O dízimo é um tema que gera muitas dúvidas e polêmicas entre os cristãos, especialmente quando se trata da sua aplicação no Novo Testamento. O Pr. Sezar Cavalcante compartilha sua percepção e entendimento sobre o assunto, buscando esclarecer as confusões e tabus que envolvem falar sobre dinheiro, ofertas e dízimos na igreja.
Falar sobre dinheiro, doações e dízimos é sempre um assunto delicado. Muitas vezes, quando o tema é abordado, surgem reações intensas e debates acalorados. O pastor destaca que a parte mais difícil para o ser humano é justamente falar do bolso, pois o dinheiro é um assunto sensível para muitos.
No Antigo Testamento, o dízimo era uma lei obrigatória para o povo judeu. Eles davam o dízimo, que não era apenas 10%, mas vários tipos de dízimos que somavam quase 30% dos seus rendimentos. Essa prática era uma obrigação legal e fazia parte da justiça dos escribas e fariseus.
No Novo Testamento, a abordagem muda significativamente. Jesus Cristo ensina que a justiça dos seus seguidores deve exceder a dos escribas e fariseus para que possam entrar no Reino de Deus. Isso implica que a prática do dízimo como obrigação legal não é mais o foco.
O pastor explica que, no Novo Testamento, não há uma regra fixa ou mandamento que obrigue o cristão a dar o dízimo. Ao contrário, a doação deve ser uma expressão de entrega total a Jesus, que envolve tudo o que a pessoa tem, não apenas o dinheiro.
A igreja cristã do primeiro século entregava tudo o que tinha, demonstrando um desprendimento total. Isso não era uma obrigação legal, mas uma atitude de coração. O pastor sugere que a contribuição do cristão hoje deve estar entre 10% e 100%, refletindo essa liberdade e entrega total.
Na comunidade do Pr. Sezar, ele orienta os irmãos a orarem antes do ofertório, perguntando a Jesus como devem contribuir naquele momento, considerando suas necessidades e as da obra de Deus. A contribuição deve ser feita conforme a direção do Senhor, com liberdade e consciência.
Tudo o que o cristão tem passa a ser de Jesus: vida, bens, tempo e talentos. A entrega não se limita ao dinheiro, mas a tudo que a pessoa possui.
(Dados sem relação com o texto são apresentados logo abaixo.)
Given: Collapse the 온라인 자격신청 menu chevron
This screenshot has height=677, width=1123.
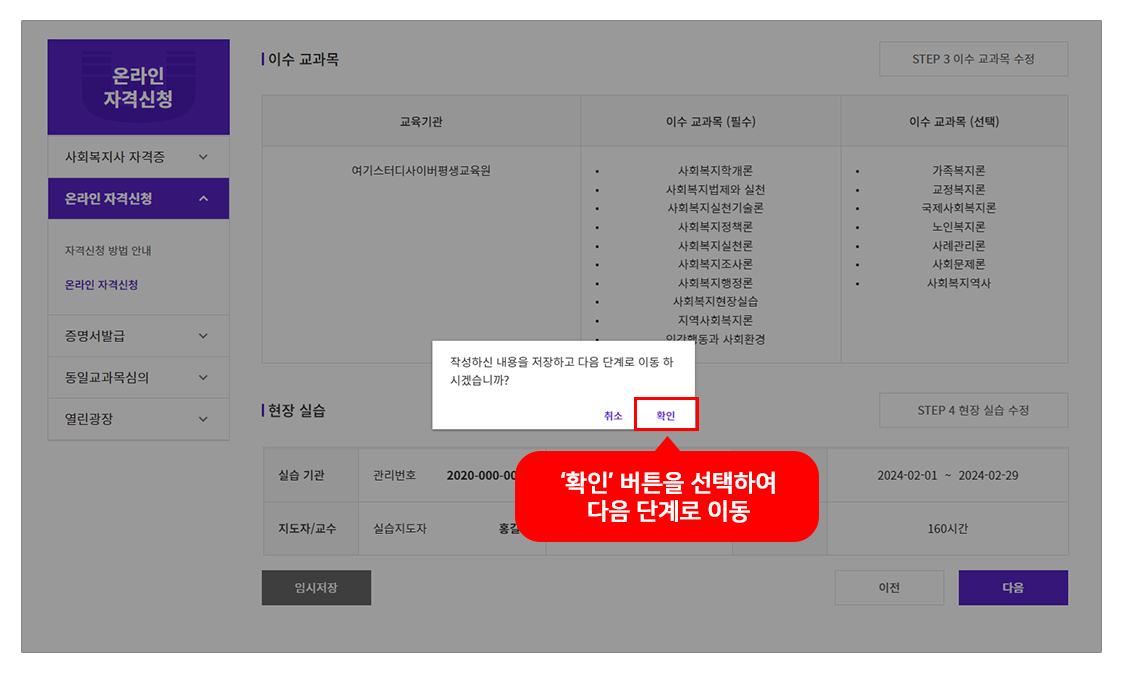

O pastor enfatiza que não se trata de depositar tudo nos pés do pastor, mas de buscar a orientação de Jesus para saber como usar e contribuir com o que foi confiado.
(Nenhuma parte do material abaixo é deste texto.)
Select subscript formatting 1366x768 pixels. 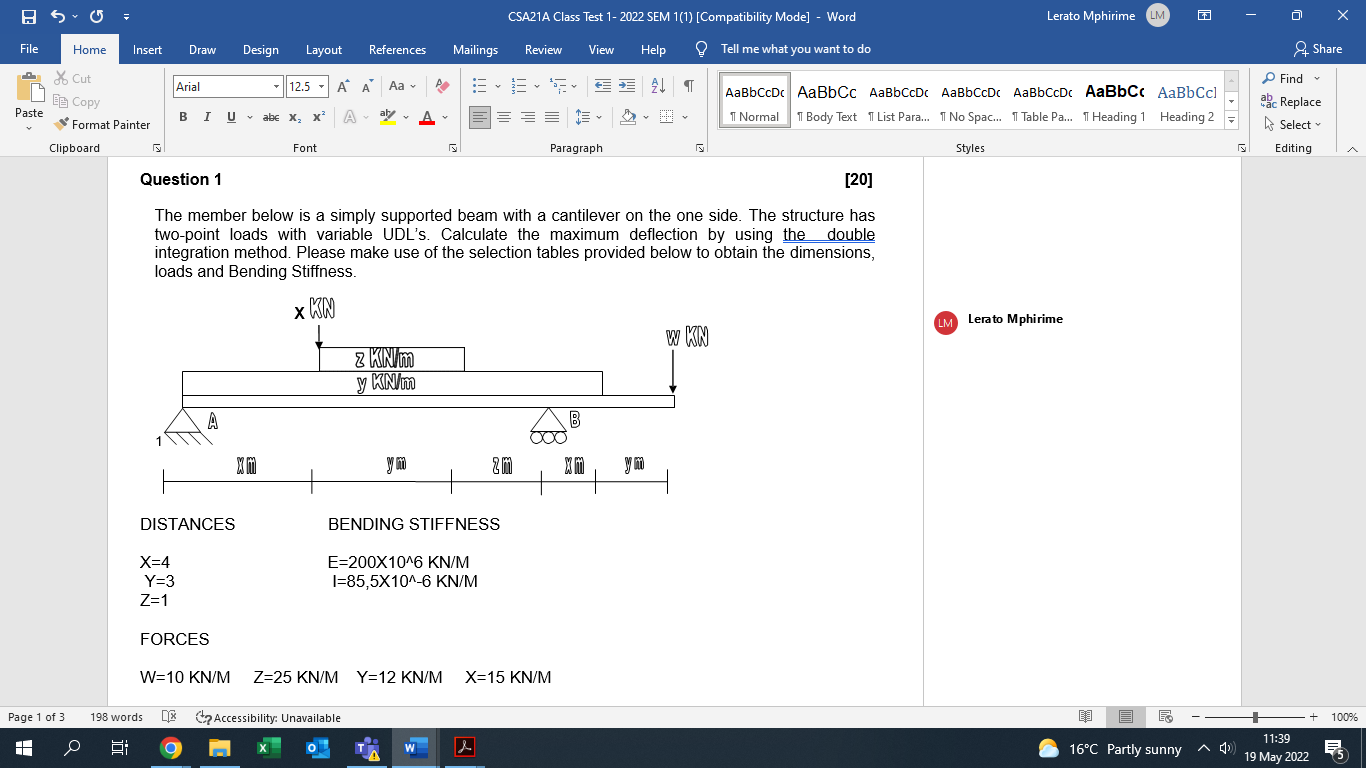click(295, 117)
O Pr. Sezar Cavalcante conclui que o dízimo como obrigação legal pertence ao Antigo Testamento. No Novo Testamento, a doação é uma questão de coração, entrega e direção divina. O cristão deve buscar a vontade de Deus para contribuir, entendendo que tudo o que tem é do Senhor e deve ser usado para servir a Ele e à sua obra.
Essa abordagem traz fim à polêmica sobre o dízimo no Novo Testamento, mostrando que a verdadeira justiça cristã está na entrega total e voluntária, não em uma obrigação legalista.